The docs don't seem to make any guarantee about calling \_\_eq\_\_ or \_\_hash\_\_:

d\[key\]
Return the item of d with key key. Raises a KeyError if key is not in the map.

which seems to indicate that this kind of optimization should be fine.

In fact I would very much like messing with the semantics of \_\_eq\_\_ be discouraged in the docs. Currently, the docs merely say "The truth of x==y does not imply that x!=y is false." Of course, once \_\_eq\_\_ and \_\_ne\_\_ are separately overridable nothing can be guaranteed but I've seen code where x == y and x != y do completely different things and that was not pretty.
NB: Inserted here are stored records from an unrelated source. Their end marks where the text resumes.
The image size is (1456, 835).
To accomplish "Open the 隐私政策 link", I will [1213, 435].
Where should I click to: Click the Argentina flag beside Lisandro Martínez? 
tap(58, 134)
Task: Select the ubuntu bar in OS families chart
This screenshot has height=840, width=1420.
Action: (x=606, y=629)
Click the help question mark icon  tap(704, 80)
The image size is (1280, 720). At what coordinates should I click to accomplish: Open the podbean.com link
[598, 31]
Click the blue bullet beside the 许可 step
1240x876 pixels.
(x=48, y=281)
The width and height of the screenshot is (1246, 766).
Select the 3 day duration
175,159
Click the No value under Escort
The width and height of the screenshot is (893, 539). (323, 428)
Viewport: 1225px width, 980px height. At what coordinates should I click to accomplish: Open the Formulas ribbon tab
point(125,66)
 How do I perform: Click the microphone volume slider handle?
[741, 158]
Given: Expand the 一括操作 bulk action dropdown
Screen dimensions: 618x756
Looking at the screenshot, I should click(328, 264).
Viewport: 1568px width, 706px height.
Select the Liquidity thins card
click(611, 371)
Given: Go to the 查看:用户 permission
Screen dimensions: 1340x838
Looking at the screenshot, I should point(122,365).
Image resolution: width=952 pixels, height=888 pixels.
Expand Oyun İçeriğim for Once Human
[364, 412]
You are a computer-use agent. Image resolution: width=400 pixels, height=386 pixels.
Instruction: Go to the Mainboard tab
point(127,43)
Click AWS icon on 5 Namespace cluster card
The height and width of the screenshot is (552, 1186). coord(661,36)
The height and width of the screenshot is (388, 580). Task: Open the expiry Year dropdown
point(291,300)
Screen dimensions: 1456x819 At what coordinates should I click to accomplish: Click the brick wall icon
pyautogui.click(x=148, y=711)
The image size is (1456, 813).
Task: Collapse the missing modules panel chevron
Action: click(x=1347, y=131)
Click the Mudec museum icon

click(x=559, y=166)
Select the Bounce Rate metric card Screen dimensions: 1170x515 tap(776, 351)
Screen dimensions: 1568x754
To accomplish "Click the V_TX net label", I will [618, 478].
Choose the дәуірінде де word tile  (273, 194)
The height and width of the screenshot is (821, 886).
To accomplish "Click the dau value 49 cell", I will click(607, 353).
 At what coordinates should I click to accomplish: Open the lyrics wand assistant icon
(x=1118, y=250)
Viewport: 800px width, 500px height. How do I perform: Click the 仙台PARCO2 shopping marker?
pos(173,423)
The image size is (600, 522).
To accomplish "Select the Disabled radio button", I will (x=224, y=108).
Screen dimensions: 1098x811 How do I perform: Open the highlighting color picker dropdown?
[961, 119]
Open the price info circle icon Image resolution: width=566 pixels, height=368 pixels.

2014-03-18 21:27 GMT-07:00 Nick Coghlan <ncoghlan@gmail.com>:

On 19 March 2014 11:09, Steven D'Aprano <steve@pearwood.info> wrote:
\> Although I have tentatively said I think this is okay, it is a change in
\> actual semantics of Python code: what you write is no longer what gets
\> run. That makes this \*very\* different from changing the implementation
\> of sort -- by analogy, its more like changing the semantics of
\>
\> a = f(x) + f(x)
\>
\> to only call f(x) once. I don't think you would call that an
\> implementation detail, would you? Even if justified -- f(x) is a pure,
\> deterministic function with no side-effects -- it would still be a
\> change to the high-level behaviour of the code.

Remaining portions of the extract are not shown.